Esta última y violenta postal se desarrolló en la capital neuquina y encendió todas las luces de alerta en el gobierno de Jorge Sapag. Aunque, en rigor, es generalizada la preocupación de los mandatarios por la tensa reacción popular que ya se gesta en el interior frente a las reiteradas carencias en materia de electricidad, agua y hasta combustible, que se potencian cuando las necesidades básicas se encuentran, de por sí, insatisfechas.
Por este escenario, se extendió en la presencia en las provincias de camiones cisterna y pequeños rodados distribuyendo casa por casa el vital líquido, en una suerte de virtual retorno -por la crisis- de los otrora populares aguateros, todo un clásico en la época de la Colonia.
También se dibujan originales postales, como la proyectada aplicación de una Policía del Agua en tierras riojanas, en base a una experiencia española.
Lejos de todo ámbito risueño, en Neuquén, el hartazgo derivó en el delicado incidente que protagonizaron vecinos de los barrios Toma Norte y Cuenca 15 el pasado lunes, cuando detuvieron a cuatro colectivos de la empresa Indalo -tres vehículos, en el primer punto, y uno en el segundo- y amenazaron con quemar a uno de ellos para forzar la normalización del servicio de agua, según lo denunciado por directivos de la firma.
Los empresarios aseguraron además que los choferes debieron quedarse junto al rodado hasta pasadas las 22, y se quejaron de la falta de una inmediata reacción del gobierno provincial y de la Justicia.
El reclamo se extendió durante varias horas, aunque luego la provisión de agua mineral en bidones ayudó a bajar los decibeles, según lo reseñado por el diario «Río Negro».
Las carencias por falta de presión -que amplificaron el rechazo al incremento tarifario ordenado por el entonces mandatario Jorge Sobisch- se vieron potenciadas en las últimas horas por la rotura de un acueducto del Ente Provincial de Agua y Saneamiento, que afectó a doce barrios del oeste de la ciudad.
Frente a esta situación, el gobierno de Sapag profundizó ayer un plan de asistencia que incluyó la entrega de bidones de agua y el despliegue de camiones cisterna para llenar tanques domiciliarios en una decena de barrios afectados por la escasez de agua.
En paralelo, arrancó un relevamiento casa por casa.
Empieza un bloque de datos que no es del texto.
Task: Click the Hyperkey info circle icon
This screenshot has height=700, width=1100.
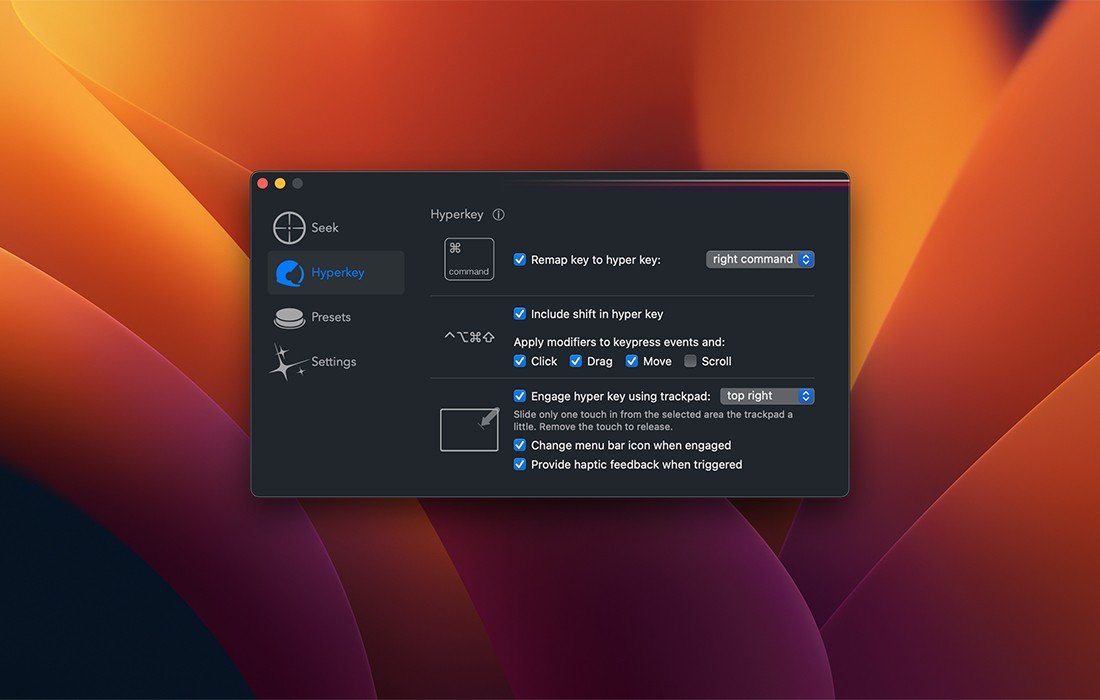Action: click(499, 215)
Según el director de Defensa Civil, Claudio Domínguez, «hay barrios y zonas de la ciudad que ya están en una situación de emergencia hídrica».
Las protestas de usuarios sin agua, claro está, exceden largamente el marco neuquino. En Catamarca, por caso, vecinos de la localidad de Monte Redondo, en el departamento Santa Rosa, cortaron la Ruta 64 en reclamo de la normalización del suministro de energía eléctrica y agua potable y exigieron la inmediata instalación de un transformador en la zona.
Para curarse en salud, en La Rioja, el gobierno de Luis Beder Herrera propone crear una suerte de cuerpo policial integrado por inspectores que tendrán la misión de detectar y multar, a bordo de motocicletas, potenciales derroches en el uso del agua en la capital provincial.